(Collected data)
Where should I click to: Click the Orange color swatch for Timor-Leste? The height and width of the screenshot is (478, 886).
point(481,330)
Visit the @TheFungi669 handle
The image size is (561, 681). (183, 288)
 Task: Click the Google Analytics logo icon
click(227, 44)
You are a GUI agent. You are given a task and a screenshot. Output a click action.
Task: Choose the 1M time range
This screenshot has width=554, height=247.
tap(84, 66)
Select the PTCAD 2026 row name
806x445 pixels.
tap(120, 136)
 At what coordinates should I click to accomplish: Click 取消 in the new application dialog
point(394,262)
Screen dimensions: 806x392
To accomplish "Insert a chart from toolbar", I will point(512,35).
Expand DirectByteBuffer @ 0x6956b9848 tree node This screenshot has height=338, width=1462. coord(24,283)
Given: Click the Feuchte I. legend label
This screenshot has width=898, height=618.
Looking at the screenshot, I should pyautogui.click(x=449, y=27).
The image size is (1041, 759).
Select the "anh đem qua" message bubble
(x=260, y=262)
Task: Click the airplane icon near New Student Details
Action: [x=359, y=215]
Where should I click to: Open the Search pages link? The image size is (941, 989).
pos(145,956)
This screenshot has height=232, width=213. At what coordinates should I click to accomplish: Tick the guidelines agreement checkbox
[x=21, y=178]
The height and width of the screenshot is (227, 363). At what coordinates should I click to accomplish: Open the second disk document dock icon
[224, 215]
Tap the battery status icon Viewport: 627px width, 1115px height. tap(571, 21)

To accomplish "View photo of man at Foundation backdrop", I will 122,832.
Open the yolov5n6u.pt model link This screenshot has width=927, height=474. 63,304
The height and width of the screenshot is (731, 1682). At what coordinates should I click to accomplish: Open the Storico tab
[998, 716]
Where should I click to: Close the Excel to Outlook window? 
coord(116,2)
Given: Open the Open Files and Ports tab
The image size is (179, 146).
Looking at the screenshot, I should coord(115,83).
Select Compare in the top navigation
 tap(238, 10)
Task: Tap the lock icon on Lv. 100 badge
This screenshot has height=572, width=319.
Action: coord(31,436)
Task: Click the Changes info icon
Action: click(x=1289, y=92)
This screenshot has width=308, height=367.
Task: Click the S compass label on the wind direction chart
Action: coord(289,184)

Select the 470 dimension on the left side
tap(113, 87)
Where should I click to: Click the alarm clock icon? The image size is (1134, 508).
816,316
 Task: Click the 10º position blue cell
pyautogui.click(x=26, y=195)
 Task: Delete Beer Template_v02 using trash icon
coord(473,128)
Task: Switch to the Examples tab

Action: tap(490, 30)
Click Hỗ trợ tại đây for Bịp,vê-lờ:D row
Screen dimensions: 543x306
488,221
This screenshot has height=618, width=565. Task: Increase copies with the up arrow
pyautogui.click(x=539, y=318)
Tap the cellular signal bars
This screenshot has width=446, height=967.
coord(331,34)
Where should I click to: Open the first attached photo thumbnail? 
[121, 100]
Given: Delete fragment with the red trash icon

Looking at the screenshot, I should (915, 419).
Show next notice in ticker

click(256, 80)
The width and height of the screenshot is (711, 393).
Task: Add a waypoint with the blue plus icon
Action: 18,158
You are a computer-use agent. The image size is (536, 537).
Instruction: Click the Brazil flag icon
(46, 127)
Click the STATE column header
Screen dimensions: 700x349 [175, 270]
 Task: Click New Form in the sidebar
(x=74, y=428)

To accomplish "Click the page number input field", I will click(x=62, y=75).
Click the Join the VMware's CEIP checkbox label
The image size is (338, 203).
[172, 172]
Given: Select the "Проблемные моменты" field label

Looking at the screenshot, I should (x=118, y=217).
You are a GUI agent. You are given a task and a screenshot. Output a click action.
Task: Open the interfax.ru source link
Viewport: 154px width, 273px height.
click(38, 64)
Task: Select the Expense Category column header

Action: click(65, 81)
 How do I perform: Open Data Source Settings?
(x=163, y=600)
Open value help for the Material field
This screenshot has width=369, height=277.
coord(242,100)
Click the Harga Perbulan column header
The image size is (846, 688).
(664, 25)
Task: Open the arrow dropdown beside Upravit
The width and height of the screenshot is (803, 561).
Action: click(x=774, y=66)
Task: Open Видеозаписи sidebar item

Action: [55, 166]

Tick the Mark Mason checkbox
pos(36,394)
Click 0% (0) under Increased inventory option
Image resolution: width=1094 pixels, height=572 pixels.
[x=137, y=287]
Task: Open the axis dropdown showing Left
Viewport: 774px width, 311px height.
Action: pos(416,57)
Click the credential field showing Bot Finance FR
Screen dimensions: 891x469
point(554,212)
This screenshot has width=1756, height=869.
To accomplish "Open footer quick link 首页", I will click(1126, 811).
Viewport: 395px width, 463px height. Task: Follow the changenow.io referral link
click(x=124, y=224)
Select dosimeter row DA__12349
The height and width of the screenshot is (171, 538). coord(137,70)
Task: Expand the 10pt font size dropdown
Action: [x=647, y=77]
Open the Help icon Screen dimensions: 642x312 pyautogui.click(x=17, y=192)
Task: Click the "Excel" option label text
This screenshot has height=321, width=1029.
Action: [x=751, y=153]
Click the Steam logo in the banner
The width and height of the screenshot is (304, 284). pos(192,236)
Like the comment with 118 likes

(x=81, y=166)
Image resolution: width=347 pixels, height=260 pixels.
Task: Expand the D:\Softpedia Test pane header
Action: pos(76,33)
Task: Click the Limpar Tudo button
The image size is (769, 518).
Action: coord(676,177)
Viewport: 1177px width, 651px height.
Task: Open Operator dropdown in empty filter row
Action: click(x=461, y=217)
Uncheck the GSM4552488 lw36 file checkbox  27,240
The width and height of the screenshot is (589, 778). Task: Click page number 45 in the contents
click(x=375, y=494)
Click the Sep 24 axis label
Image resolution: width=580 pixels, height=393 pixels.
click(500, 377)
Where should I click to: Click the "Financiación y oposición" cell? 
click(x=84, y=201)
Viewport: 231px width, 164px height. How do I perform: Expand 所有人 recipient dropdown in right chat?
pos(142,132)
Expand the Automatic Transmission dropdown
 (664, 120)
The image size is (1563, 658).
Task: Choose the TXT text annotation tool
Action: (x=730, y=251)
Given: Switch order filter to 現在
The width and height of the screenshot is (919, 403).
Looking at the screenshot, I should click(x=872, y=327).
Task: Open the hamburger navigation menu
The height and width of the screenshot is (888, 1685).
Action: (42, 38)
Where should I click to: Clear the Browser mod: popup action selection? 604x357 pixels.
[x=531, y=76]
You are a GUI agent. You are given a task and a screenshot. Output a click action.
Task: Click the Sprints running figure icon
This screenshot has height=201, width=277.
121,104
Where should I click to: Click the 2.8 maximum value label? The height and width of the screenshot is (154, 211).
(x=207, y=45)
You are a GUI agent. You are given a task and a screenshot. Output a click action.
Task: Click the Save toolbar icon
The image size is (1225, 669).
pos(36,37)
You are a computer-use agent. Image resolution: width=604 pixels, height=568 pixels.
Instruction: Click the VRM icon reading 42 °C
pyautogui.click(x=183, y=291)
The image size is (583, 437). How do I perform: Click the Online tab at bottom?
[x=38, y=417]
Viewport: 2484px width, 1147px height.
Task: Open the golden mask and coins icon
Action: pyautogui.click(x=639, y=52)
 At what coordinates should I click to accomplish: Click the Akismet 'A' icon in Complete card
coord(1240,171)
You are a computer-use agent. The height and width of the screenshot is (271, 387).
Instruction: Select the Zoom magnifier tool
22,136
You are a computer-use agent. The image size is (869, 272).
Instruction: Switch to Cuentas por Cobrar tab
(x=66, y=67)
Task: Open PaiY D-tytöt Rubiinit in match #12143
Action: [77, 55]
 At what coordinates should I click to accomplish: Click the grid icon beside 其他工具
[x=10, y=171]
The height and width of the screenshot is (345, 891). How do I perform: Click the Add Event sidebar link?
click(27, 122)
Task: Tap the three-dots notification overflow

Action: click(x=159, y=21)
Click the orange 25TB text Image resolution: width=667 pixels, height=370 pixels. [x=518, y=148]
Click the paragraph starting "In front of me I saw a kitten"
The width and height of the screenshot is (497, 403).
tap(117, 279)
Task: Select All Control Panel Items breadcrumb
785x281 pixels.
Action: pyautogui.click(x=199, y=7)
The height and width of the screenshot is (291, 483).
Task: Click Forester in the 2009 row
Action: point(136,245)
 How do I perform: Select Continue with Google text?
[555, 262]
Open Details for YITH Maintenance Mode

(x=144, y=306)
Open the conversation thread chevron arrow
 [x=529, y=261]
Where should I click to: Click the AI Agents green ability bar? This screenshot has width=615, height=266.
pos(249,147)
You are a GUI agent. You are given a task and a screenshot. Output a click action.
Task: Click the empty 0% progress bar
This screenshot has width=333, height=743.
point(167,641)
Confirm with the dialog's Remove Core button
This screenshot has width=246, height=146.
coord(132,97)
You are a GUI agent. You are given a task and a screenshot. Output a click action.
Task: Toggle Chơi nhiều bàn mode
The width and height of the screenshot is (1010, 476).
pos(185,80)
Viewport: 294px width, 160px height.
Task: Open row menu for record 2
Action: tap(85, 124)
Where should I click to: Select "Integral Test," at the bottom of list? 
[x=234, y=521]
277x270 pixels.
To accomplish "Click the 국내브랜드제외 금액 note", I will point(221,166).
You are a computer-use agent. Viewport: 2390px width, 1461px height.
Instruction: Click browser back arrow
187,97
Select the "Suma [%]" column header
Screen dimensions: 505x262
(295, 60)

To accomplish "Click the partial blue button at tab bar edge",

◆ **To do**: Write out exactly the lines above between the line with "Instruction: Click the Brazil flag icon" and the line with "Task: Open the arrow dropdown beside Upravit", inclusive, and nothing beyond them.

◆ **Output**:
Instruction: Click the Brazil flag icon
(46, 127)
Click the STATE column header
Screen dimensions: 700x349 [175, 270]
 Task: Click New Form in the sidebar
(x=74, y=428)

To accomplish "Click the page number input field", I will click(x=62, y=75).
Click the Join the VMware's CEIP checkbox label
The image size is (338, 203).
[172, 172]
Given: Select the "Проблемные моменты" field label

Looking at the screenshot, I should (x=118, y=217).
You are a GUI agent. You are given a task and a screenshot. Output a click action.
Task: Open the interfax.ru source link
Viewport: 154px width, 273px height.
click(38, 64)
Task: Select the Expense Category column header

Action: click(65, 81)
 How do I perform: Open Data Source Settings?
(x=163, y=600)
Open value help for the Material field
This screenshot has width=369, height=277.
coord(242,100)
Click the Harga Perbulan column header
The image size is (846, 688).
(664, 25)
Task: Open the arrow dropdown beside Upravit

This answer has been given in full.